天文学的な確率で生命は誕生します。こうして子どもが胎内に宿り成長する過程を実感しながら、人はだんだん親であるという意識を持ち始めます。もともと親だった人はありません。初めて親になったとき、人は今までとは違う自分を見出すことでしょう。わが子はかつての自分の投影であったりします。母親に抱かれて満足そうに乳を飲む姿は、赤ちゃんだったころの幸せな自分かもしれません。

子どもを持つことで、子ども時代が思い返され、親の思いに気づいたりします。 親になったことで「育てる営み」が始まります。しかし前述のような親子の一体感はいつまでも続くわけではありません。2歳ぐらいになると子どもには自我が芽生え、親とは違う意思を持つ一個の主体であることを自覚します。

子どもは親の願いや夢を実現するためにあるのではありません。親が子どものために良いだろうと思うことを押し付けているだけでは子どもは主体として育つことができません。また、完璧な子育てを目指すあまり、完璧でないことで育児不安に陥るケースもあります。果たして完璧な子育てというのがあるのか、完璧な親というものがあるのか?  実は親が自分の物差しで完璧であることを目指すこと自体が、子どもの主体性を押しつぶしているような気がします。

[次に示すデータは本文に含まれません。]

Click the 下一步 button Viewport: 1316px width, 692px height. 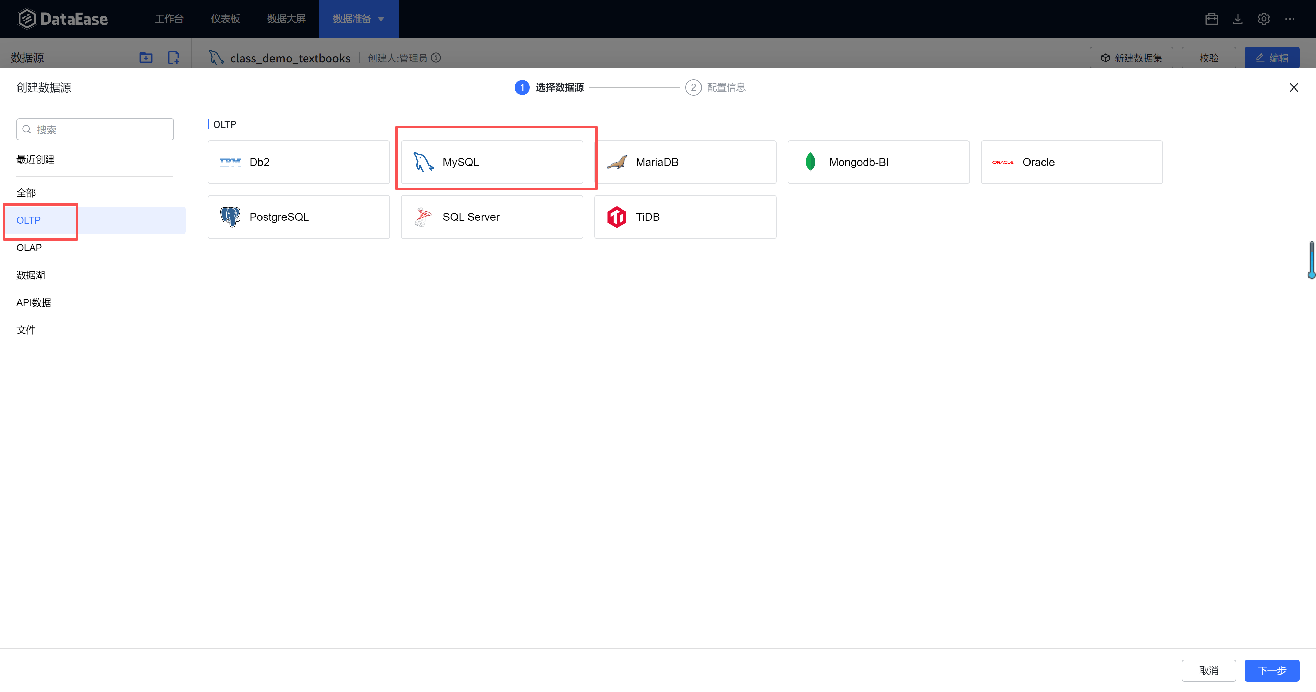coord(1271,670)
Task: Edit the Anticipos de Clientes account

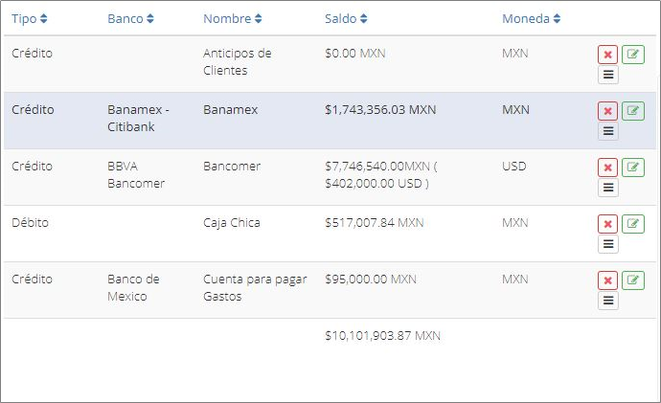Action: [633, 55]
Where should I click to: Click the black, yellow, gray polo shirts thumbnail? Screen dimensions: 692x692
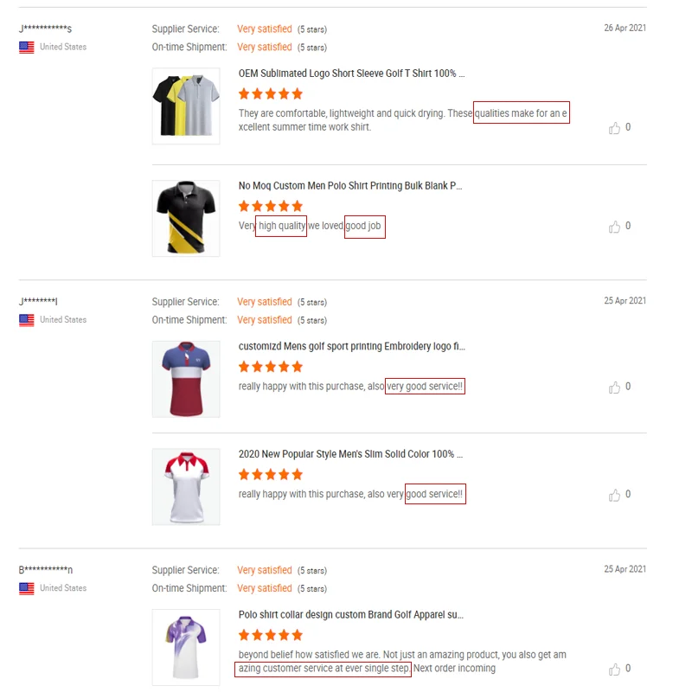[x=186, y=106]
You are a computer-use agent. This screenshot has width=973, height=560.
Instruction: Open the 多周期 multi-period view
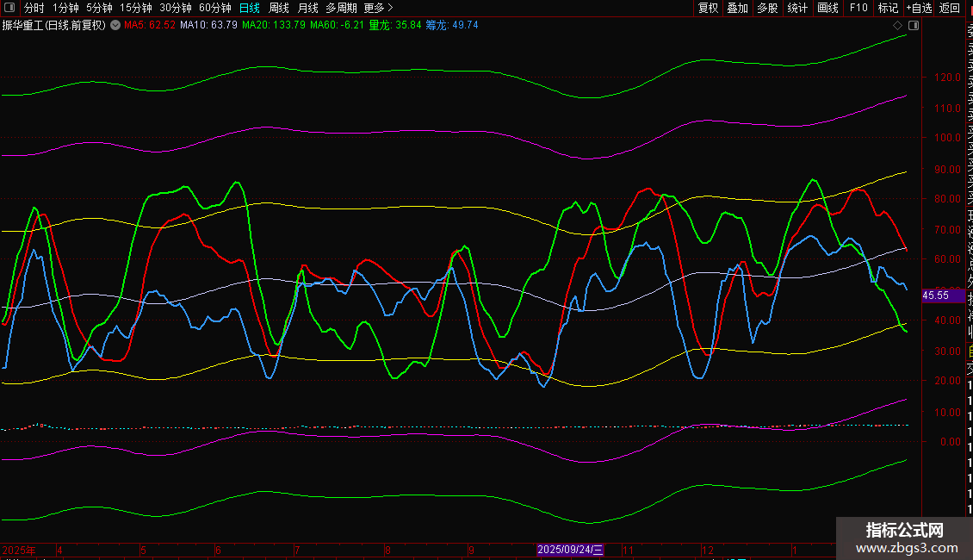coord(341,8)
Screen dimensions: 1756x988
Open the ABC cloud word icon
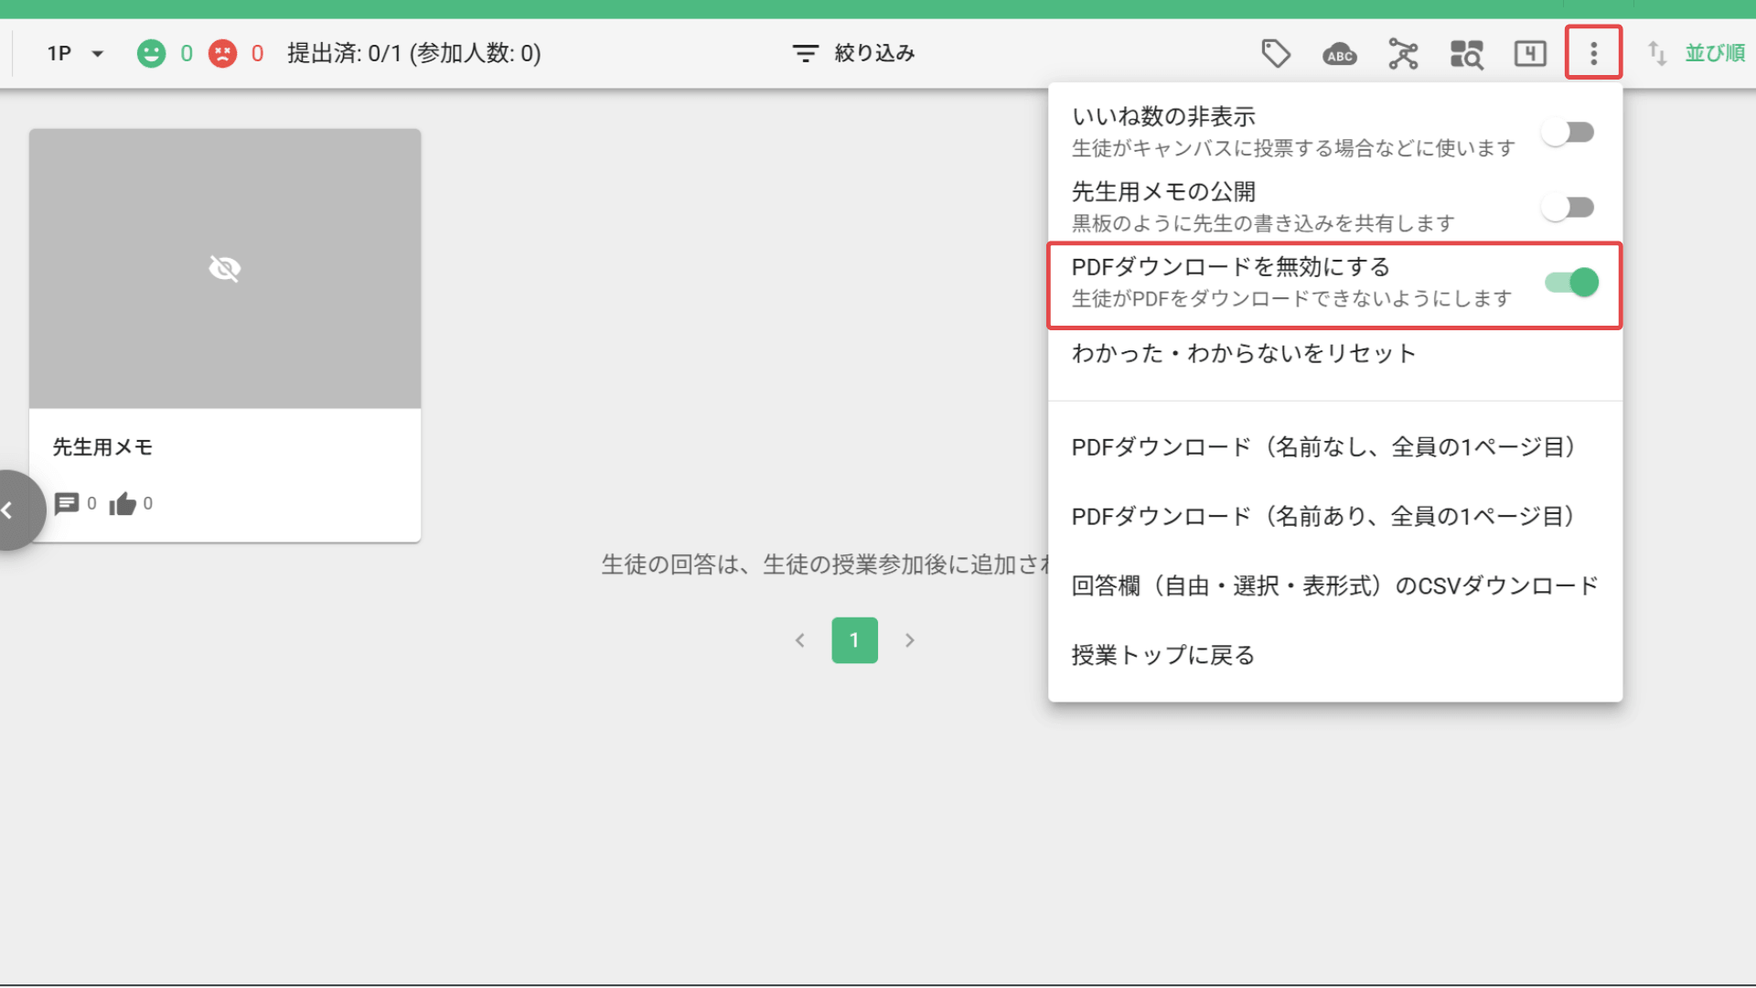(1340, 55)
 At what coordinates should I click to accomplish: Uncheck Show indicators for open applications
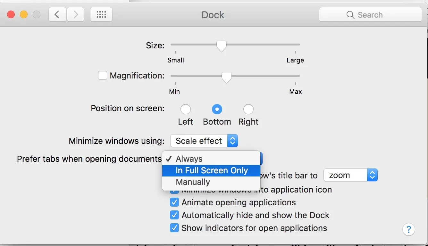tap(174, 228)
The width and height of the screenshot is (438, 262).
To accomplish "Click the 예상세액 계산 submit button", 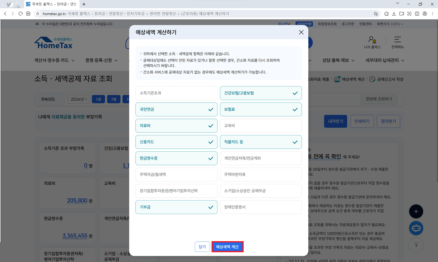I will (227, 246).
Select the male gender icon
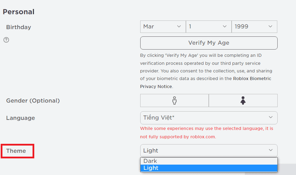Viewport: 296px width, 175px height. click(174, 100)
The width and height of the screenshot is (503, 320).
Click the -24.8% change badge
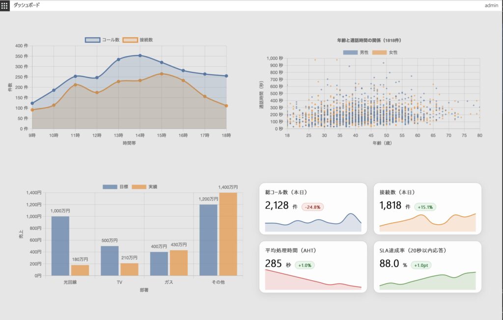tap(313, 207)
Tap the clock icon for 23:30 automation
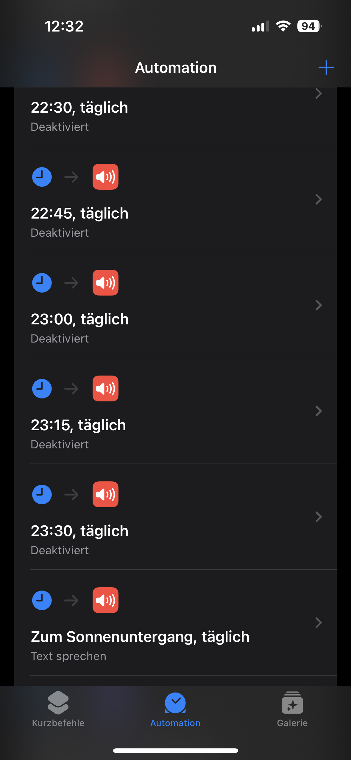This screenshot has width=351, height=760. [42, 494]
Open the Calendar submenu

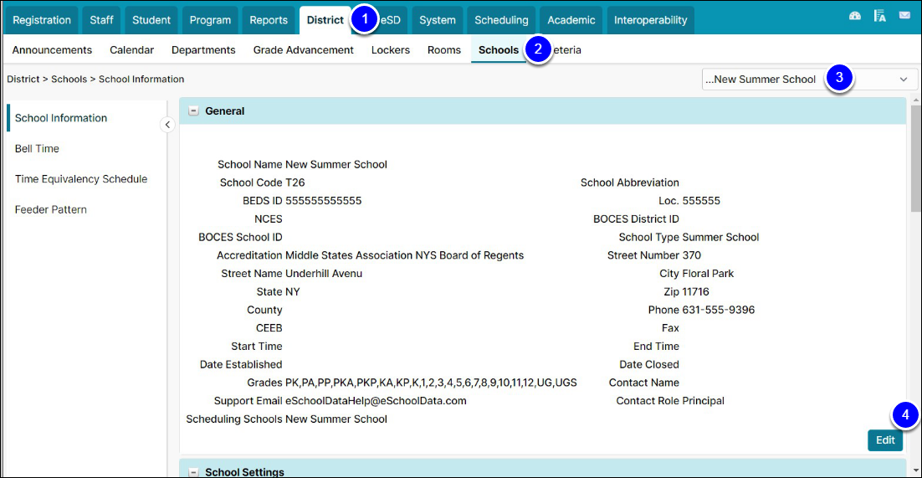coord(131,50)
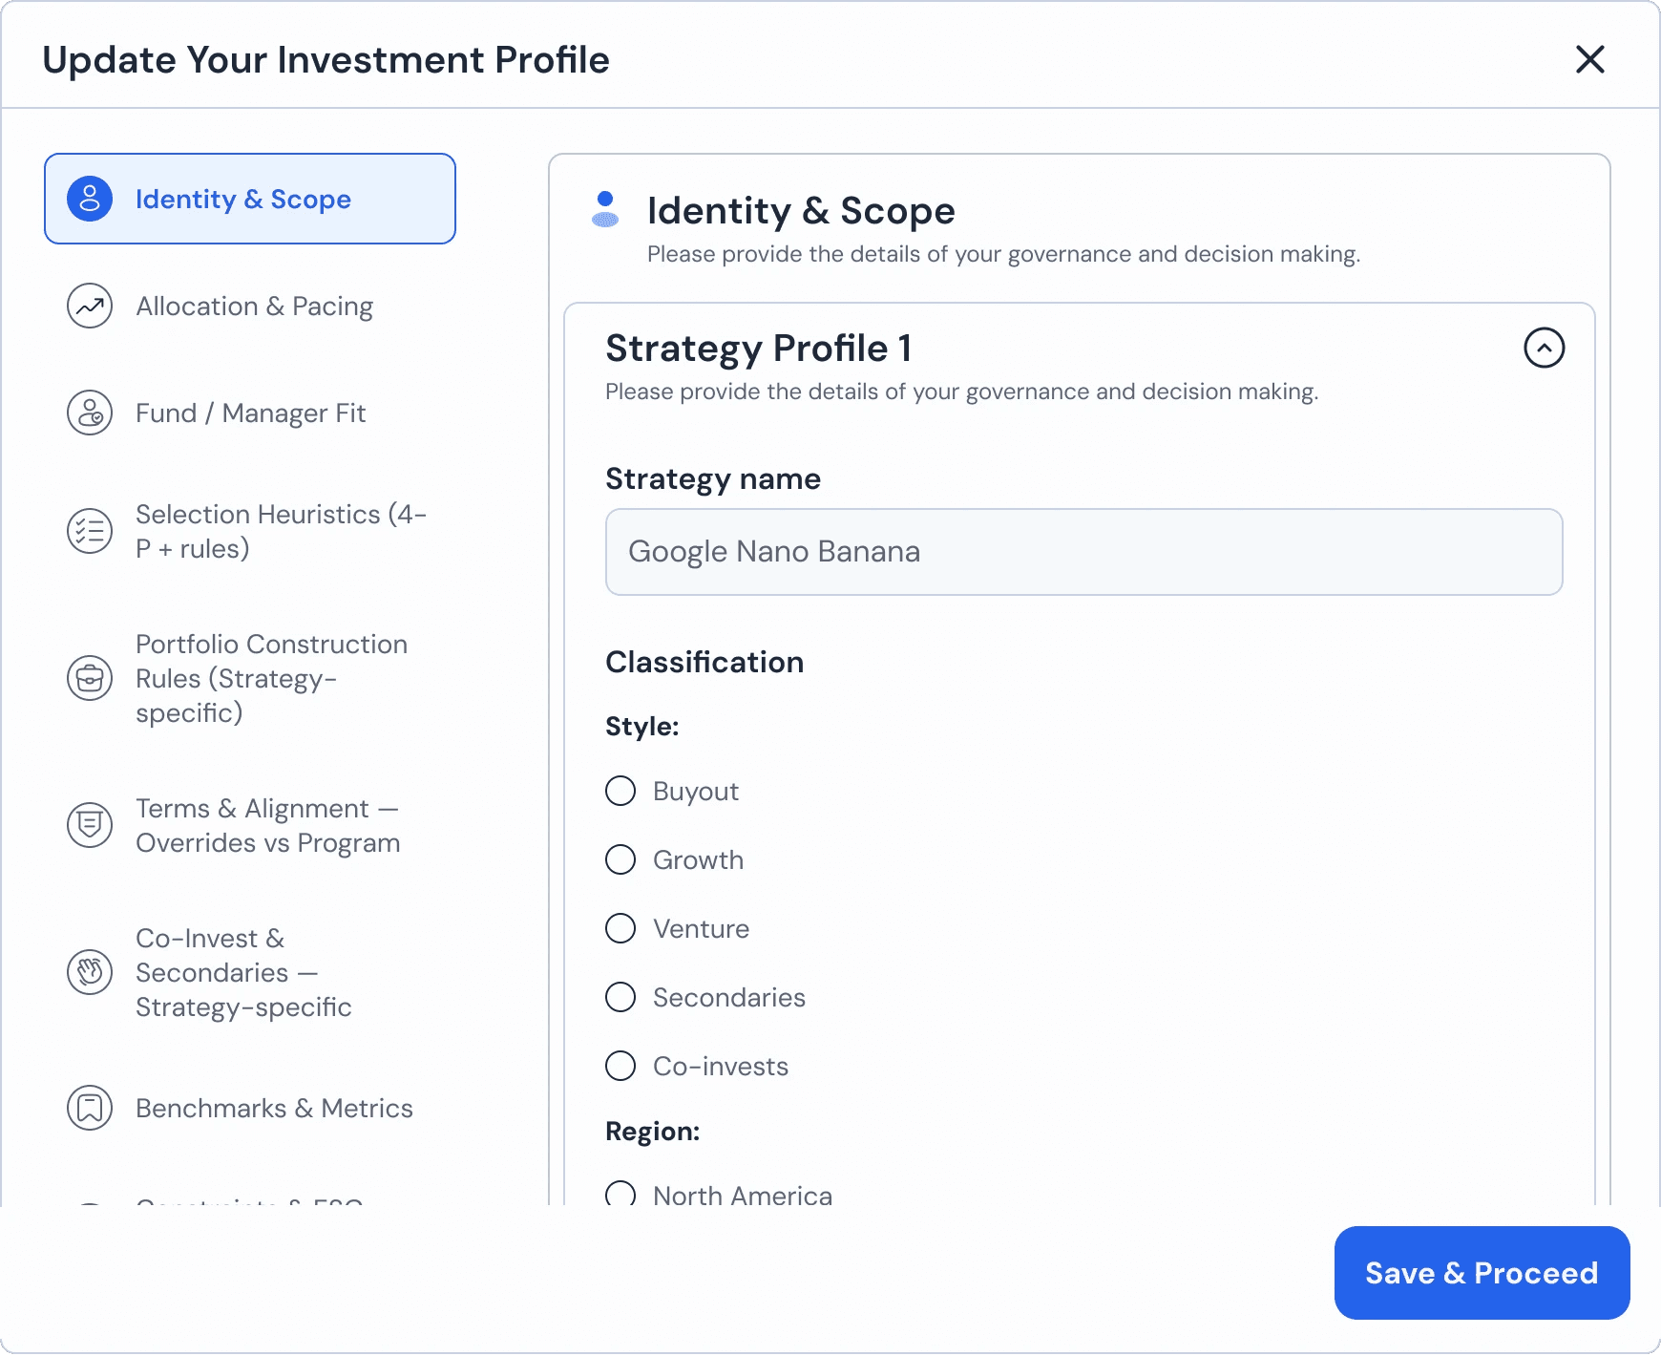
Task: Select the Co-invests radio option
Action: point(620,1066)
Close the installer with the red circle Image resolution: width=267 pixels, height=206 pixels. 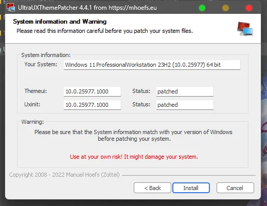249,8

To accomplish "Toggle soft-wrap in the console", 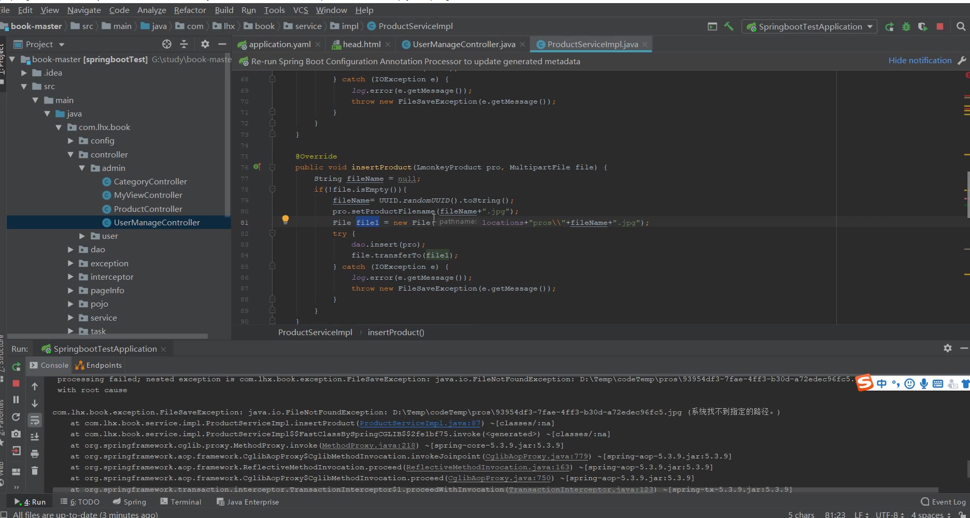I will pyautogui.click(x=35, y=420).
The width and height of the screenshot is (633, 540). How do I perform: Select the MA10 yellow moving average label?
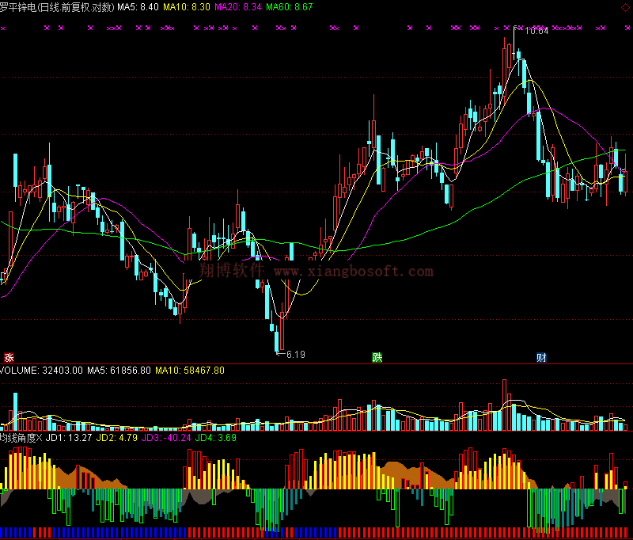point(188,7)
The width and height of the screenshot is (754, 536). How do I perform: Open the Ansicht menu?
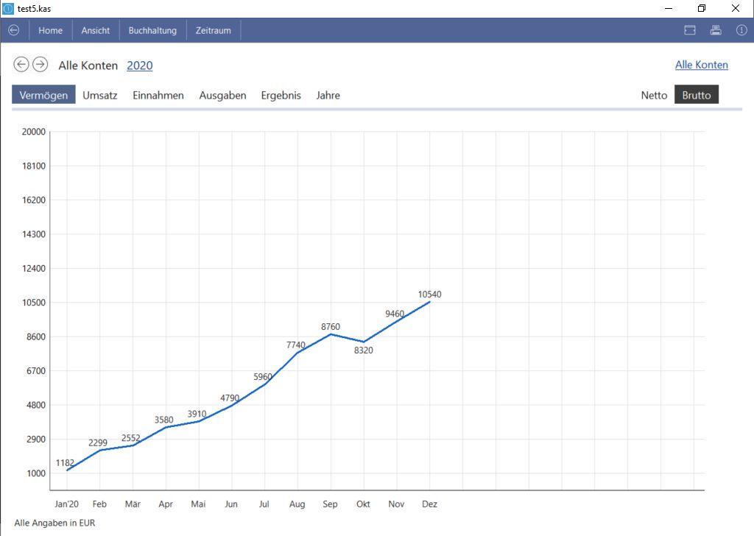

親と子どもは共に生きていく存在です。しかし、親は子どもの人生をいつまでも見届けることはできません。子どもの気持ちを受け入れ、理解していることを示し、しかし自分や他者を傷つけたり社会規範から外れたりすることをいさめながら、子どもの主体性を育む柔軟な営みが親になることだと思います。 様々なかたちの親子、家族がこれからの日本には生まれてくることでしょう。どのような形の親子、家族であれ、親になることとは、子どもを一個の主体として受け止め、子ども自身の人生を主体的に生き抜いていく環境や力を与える営みだと思います。